Please transcribe exactly the line that holds "The image size is (1041, 694)." and all lines that follow it to the end of the records below, omitting any pictures.

■ Data:

★ ★ ★ ★ ★ ★ ★

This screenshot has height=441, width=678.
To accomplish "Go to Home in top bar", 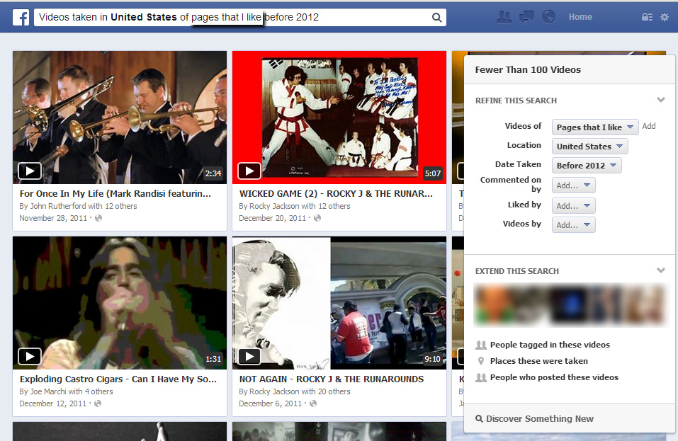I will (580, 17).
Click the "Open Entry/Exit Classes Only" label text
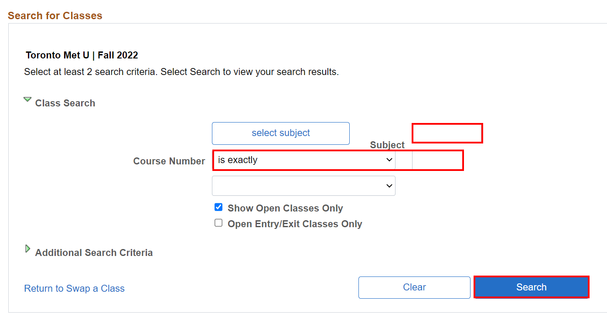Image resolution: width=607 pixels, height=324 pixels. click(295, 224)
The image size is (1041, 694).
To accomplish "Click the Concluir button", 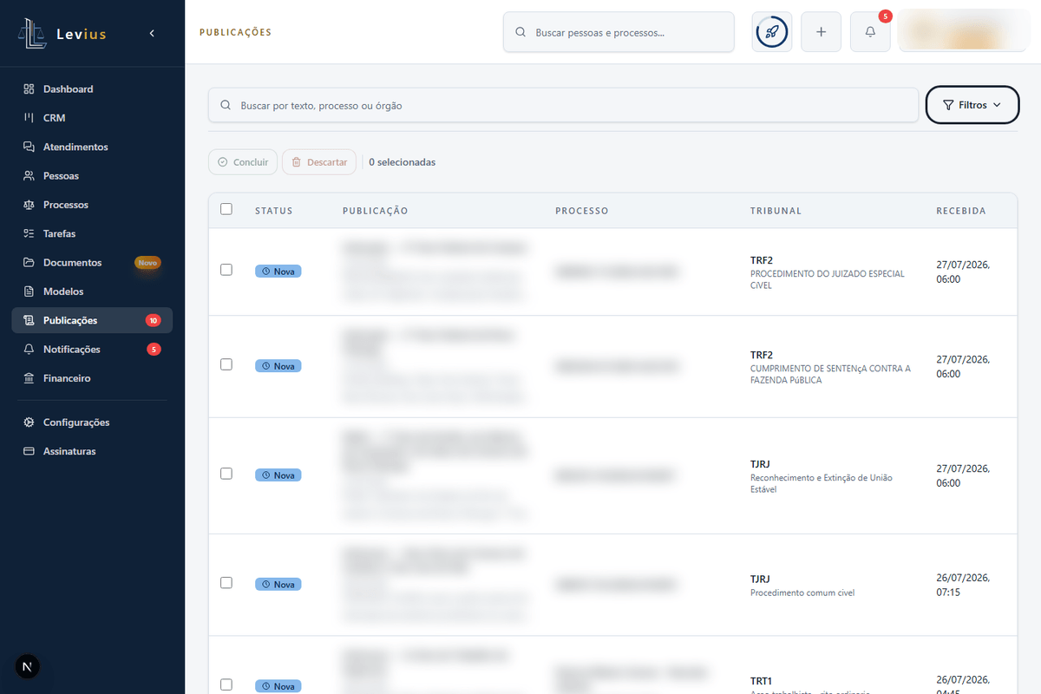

★ ★ ★ ★ ★ ★ ★

■ Written response:
The image size is (1041, 694).
To accomplish "Click the Concluir button", 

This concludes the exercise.